GIVEN DATA:
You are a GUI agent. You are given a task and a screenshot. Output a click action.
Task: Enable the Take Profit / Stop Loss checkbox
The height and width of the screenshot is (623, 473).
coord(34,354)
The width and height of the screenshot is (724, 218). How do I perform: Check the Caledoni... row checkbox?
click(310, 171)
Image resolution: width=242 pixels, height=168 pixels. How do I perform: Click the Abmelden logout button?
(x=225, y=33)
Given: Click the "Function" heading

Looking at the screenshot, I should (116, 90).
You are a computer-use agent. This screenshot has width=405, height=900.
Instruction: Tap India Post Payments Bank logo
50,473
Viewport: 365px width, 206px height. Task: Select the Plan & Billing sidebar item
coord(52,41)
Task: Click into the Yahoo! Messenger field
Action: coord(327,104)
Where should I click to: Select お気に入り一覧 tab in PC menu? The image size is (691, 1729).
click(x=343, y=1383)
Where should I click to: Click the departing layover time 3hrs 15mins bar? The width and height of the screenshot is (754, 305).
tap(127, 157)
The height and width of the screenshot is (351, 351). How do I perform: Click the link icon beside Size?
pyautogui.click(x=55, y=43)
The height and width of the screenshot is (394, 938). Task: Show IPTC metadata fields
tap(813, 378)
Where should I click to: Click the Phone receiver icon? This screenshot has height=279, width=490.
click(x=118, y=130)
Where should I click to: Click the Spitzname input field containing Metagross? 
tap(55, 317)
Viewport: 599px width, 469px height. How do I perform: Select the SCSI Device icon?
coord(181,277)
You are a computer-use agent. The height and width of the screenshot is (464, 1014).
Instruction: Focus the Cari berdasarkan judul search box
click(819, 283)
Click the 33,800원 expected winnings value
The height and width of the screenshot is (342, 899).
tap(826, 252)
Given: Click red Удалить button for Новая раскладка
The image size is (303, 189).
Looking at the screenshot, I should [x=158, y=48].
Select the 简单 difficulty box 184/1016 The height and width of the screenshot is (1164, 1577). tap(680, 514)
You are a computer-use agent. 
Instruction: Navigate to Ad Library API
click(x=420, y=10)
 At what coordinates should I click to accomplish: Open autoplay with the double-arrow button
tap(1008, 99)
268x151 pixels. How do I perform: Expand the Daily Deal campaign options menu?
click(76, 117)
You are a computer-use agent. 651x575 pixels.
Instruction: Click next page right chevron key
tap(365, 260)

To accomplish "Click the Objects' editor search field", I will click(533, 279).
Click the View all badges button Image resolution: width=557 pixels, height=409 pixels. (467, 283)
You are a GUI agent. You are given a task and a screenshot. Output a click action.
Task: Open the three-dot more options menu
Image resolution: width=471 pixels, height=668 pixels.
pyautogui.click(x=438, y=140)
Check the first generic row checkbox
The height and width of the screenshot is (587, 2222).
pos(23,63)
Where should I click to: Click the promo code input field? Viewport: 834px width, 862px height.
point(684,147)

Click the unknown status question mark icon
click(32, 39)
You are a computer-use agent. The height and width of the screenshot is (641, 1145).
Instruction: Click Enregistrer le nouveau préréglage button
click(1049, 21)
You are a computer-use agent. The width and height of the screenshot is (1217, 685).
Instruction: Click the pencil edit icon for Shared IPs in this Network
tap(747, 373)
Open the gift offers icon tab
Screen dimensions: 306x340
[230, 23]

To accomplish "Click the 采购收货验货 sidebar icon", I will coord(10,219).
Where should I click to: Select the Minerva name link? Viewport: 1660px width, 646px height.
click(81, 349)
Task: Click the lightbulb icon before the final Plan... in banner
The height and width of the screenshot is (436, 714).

ACTIVITY:
Search the entries for "computer" and show every line that has it.

RESULT OF THE EXERCISE:
You are a computer-use agent. This screenshot has width=405, height=900.
You are a computer-use agent. The height and width of the screenshot is (464, 1014).
You are a computer-use agent. 
You are a computer-use agent. 651x575 pixels.
You are a computer-use agent. The height and width of the screenshot is (641, 1145).
You are a computer-use agent. The width and height of the screenshot is (1217, 685).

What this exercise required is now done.